** Opening Selected passage block **
Is our long love affair with education coming to an end? In a
post-Christmas announcement that went largely unreported, Matthew Hancock, the
skills minister, said non-graduates will be able to qualify, through
apprenticeships, as lawyers, accountants, and chartered engineers. It marks a
rare reversal of a century-old trend: for longer and longer periods of
full-time education to be required from anyone aspiring to a professional
career (defined in the broadest sense to include occupations such as
journalism, publishing and management consultancy that aren't, strictly
speaking, professions). It has been called "the diploma disease" or
"the qualification spiral".
We take it as axiomatic that the longer you stay in school
and university, the better you'll do in life. Sixty years ago you could still
enter most professional jobs – in law, management, finance, the civil service,
engineering, surveying, nursing, midwifery, and so on – with the equivalent of
five GCSEs at grade A* to C, sometimes less. Since then, employers and
professional bodies have, by stages, raised the requirements: to one A-level,
then two A-levels, then a degree. Now, increasingly, postgraduate study is
needed before a young person starts work.
Education is regarded as an unmitigated good, of benefit to
society, the economy and the individual. More means better, we think. In many
respects, that is true: if we are a more tolerant, more inclusive society than
we were 50 years ago, that is largely because most of us are better educated.
But we should look more closely at how the demand for ever higher pre-career
qualifications has affected professional and managerial competence, the
educational experience and, above all, social mobility.
Take, first the demand for higher general qualifications:
the batch of GCSEs and A-levels or a degree without which most employers won't
look at a job application. These credentials carry little or no information
about knowledge and skills that may be of relevance to a particular career.
** Closing Selected passage block **
** Opening Material shown block **
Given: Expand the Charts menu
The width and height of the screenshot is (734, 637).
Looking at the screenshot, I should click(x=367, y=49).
** Closing Material shown block **
** Opening Material shown block **
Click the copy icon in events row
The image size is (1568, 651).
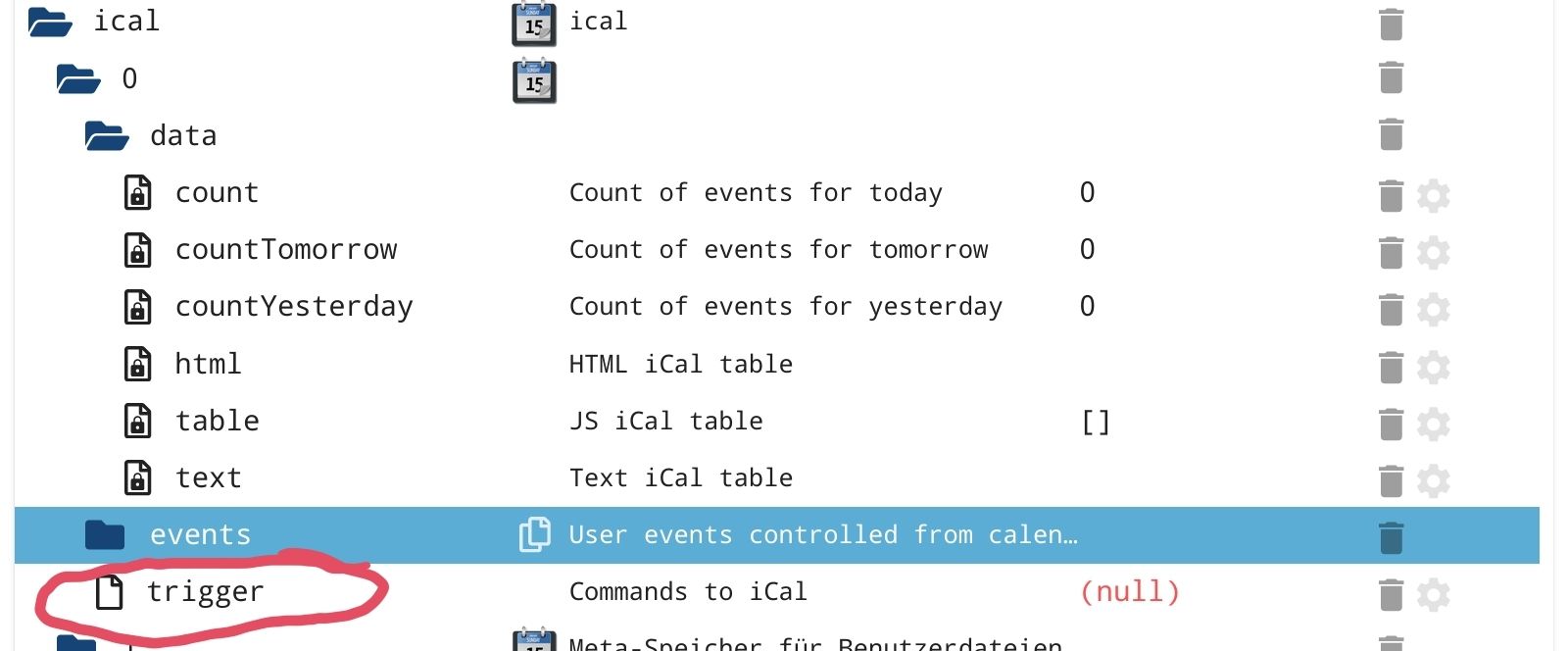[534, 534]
** Closing Material shown block **
** Opening Material shown block **
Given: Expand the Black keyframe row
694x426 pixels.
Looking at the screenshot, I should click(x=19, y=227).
** Closing Material shown block **
● **Brief 1**: Rewrite the part of the passage on education that opens with the words containing "We take it as" and closes with "are better educated.", swapping "society" for "community".
● **Brief 2**: In the passage on education, what did Matthew Hancock say non-graduates will be able to qualify as through apprenticeships?
● **Brief 3**: Put this sentence from the passage on education into Spanish: "Now, increasingly, postgraduate study is needed before a young person starts work."

● **Task response 1**:
We take it as axiomatic that the longer you stay in school
and university, the better you'll do in life. Sixty years ago you could still
enter most professional jobs – in law, management, finance, the civil service,
engineering, surveying, nursing, midwifery, and so on – with the equivalent of
five GCSEs at grade A* to C, sometimes less. Since then, employers and
professional bodies have, by stages, raised the requirements: to one A-level,
then two A-levels, then a degree. Now, increasingly, postgraduate study is
needed before a young person starts work.
Education is regarded as an unmitigated good, of benefit to
community, the economy and the individual. More means better, we think. In many
respects, that is true: if we are a more tolerant, more inclusive community than
we were 50 years ago, that is largely because most of us are better educated.

● **Task response 2**: Lawyers, accountants, and chartered engineers.

● **Task response 3**: Ahora, cada vez más, se necesitan estudios de posgrado antes de que una persona joven empiece a trabajar.